Metadata Management: Over the next three years, companies working
to integrate both customer data and product data will link these
master data management efforts together in an overall enterprise
information management (EIM) strategy. According to Gartner "This
critical part of a company's information infrastructure will
enable optimization, abstraction, and semantic reconciliation of
metadata to support reuse, consistency, integrity and
shareability." Metadata management, Gartner notes, also extends
into SOA software development projects with service registries
and application development repositories.
Virtualization 2.0: Virtualization technologies can improve IT
resource utilization, but with the addition of automation
technologies-with service-level, policy-based active
management-even greater improvements are possible. "Resource
efficiency can improve dramatically, flexibility can become
automatic based on requirements, and services can be managed
holistically, ensuring high levels of resiliency," Gartner
says.
Mashup and Composite Apps: Over the next 3 years, Web mashups
will be the way companies create composite enterprise
applications, Gartner predicts. Mashup technologies will evolve
significantly over the next five years, and application leaders
must take this evolution into account when evaluating the impact
of mashups and in formulating an enterprise mashup strategy.

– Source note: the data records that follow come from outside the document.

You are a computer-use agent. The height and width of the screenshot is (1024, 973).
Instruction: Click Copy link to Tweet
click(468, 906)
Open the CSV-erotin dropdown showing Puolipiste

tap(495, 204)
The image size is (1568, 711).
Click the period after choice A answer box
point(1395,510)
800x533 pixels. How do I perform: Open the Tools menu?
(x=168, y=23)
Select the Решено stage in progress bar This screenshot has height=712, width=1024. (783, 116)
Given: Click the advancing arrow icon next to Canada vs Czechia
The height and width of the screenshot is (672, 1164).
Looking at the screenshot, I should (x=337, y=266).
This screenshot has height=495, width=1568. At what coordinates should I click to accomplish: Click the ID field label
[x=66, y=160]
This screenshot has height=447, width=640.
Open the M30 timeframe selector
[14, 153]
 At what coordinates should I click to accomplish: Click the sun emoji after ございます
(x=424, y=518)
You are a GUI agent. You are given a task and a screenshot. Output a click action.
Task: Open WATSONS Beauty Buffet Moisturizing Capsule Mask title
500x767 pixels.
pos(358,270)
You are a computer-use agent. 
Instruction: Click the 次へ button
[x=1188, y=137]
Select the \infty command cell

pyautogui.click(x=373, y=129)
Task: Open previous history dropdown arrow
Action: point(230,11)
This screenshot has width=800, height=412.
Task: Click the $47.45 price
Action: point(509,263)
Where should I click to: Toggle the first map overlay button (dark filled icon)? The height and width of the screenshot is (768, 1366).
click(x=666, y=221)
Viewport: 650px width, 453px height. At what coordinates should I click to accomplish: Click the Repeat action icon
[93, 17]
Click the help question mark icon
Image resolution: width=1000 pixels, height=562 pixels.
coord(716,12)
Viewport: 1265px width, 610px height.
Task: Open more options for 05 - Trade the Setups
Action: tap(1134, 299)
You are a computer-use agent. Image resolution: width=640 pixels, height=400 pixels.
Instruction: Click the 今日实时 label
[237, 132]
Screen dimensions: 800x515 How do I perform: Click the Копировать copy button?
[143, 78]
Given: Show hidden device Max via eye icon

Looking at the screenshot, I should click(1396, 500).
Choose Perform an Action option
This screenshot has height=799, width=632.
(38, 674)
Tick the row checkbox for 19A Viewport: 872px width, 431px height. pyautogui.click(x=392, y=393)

Web Platform and Web-Oriented Architecture:
Software-as-a-Service, in which applications are available
on-demand over the Web, is becoming a sensible option for many
companies. Emerging Web platforms, Gartner says, will provide
service-based access to information, applications, and business
processes through Web-based "cloud computing" environments.
Companies must also look beyond SaaS to examine how Web platforms
will impact their business in 3-5 years.
Computing Fabric: According to Gartner researchers, "A computing
fabric is the evolution of server design beyond the interim
stage, blade servers, that exists today. The next step in this
progression is the introduction of technology to allow several
blades to be merged operationally over the fabric, operating as a
larger single system image that is the sum of the components from
those blades. The fabric-based server of the future will treat
memory, processors, and I/O cards as components in a pool,
combining and recombining them into particular arrangements to
suit the owner's needs." The researcher added, "For example a
large server can be created by combining 32 processors and a
number of memory modules from the pool, operating together over
the fabric to appear to an operating system as a single fixed
server."
Real World Web: The term "real world Web" is informal, referring
to places where information from the Web is applied to the
particular location, activity or context in the real world.
Gartner states, "It is intended to augment the reality that a
user faces, not to replace it as in virtual worlds. It is used in
real-time based on the real world situation, not prepared in
advance for consumption at specific times or researched after the
events have occurred." It gives the example of a navigation
unit that adjusts the information it delivers as a car or boat
moves around. Gartner sees real world Web application improving
many business processes and creating new revenue streams.
Social Software: The Web 2.0 market will go through a lot of
changes between now and 2010, Gartner says, and will experience
considerable flux with continued product innovation and new
entrants, resulting in considerable vendor consolidation.
However, the research firm does see social networking being
adopted by many enterprises to augment traditional
collaboration.
According to Gartner, "These 10 opportunities should be
considered in conjunction with many proven, fully-matured
technologies, as we as others that did not make this list, but
can provide value for many companies," said Carl Claunch, vice
president at Gartner. "For example, real-time enterprises
providing advanced devices for a mobile workforce will consider
next-generation smartphones to be a key technology, in addition
to the value that this list might offer."